== Objective ==
Rewrite the records below, changing every "Tap" to "Press" and keeping everything else the same. Omit the pictures from your answer.
[Begin]
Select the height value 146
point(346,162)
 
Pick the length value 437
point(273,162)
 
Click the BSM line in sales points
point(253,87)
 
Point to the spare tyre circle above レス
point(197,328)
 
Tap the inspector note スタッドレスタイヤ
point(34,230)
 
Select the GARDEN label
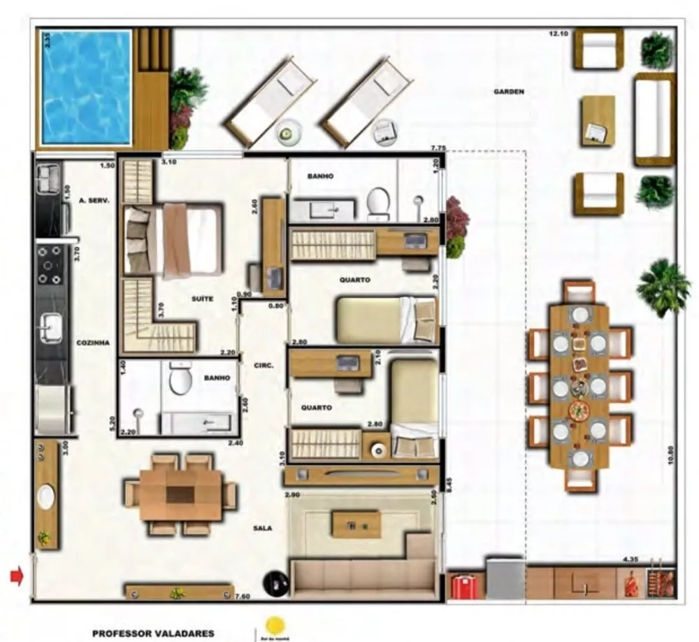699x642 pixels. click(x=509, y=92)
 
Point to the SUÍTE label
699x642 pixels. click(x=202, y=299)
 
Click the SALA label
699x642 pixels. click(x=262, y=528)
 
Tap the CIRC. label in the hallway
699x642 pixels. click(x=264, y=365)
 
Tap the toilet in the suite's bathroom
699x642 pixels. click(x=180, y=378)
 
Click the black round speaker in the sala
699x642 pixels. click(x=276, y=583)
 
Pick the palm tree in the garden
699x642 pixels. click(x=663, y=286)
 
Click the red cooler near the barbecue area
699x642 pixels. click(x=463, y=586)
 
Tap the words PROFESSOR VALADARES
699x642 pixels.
[End]
== Solution ==
Select the height value 146
point(346,162)
 
Pick the length value 437
point(273,162)
 
Click the BSM line in sales points
point(253,87)
 
Point to the spare tyre circle above レス
point(197,328)
 
Press the inspector note スタッドレスタイヤ
point(34,230)
 
Select the GARDEN label
699x642 pixels. click(x=509, y=92)
 
Point to the SUÍTE label
699x642 pixels. click(x=202, y=299)
 
Click the SALA label
699x642 pixels. click(x=262, y=528)
 
Press the CIRC. label in the hallway
699x642 pixels. click(x=264, y=365)
 
Press the toilet in the suite's bathroom
699x642 pixels. click(x=180, y=378)
 
Click the black round speaker in the sala
699x642 pixels. click(x=276, y=583)
 
Pick the palm tree in the garden
699x642 pixels. click(x=663, y=286)
 
Click the red cooler near the barbecue area
699x642 pixels. click(x=463, y=586)
 
Press the words PROFESSOR VALADARES
699x642 pixels.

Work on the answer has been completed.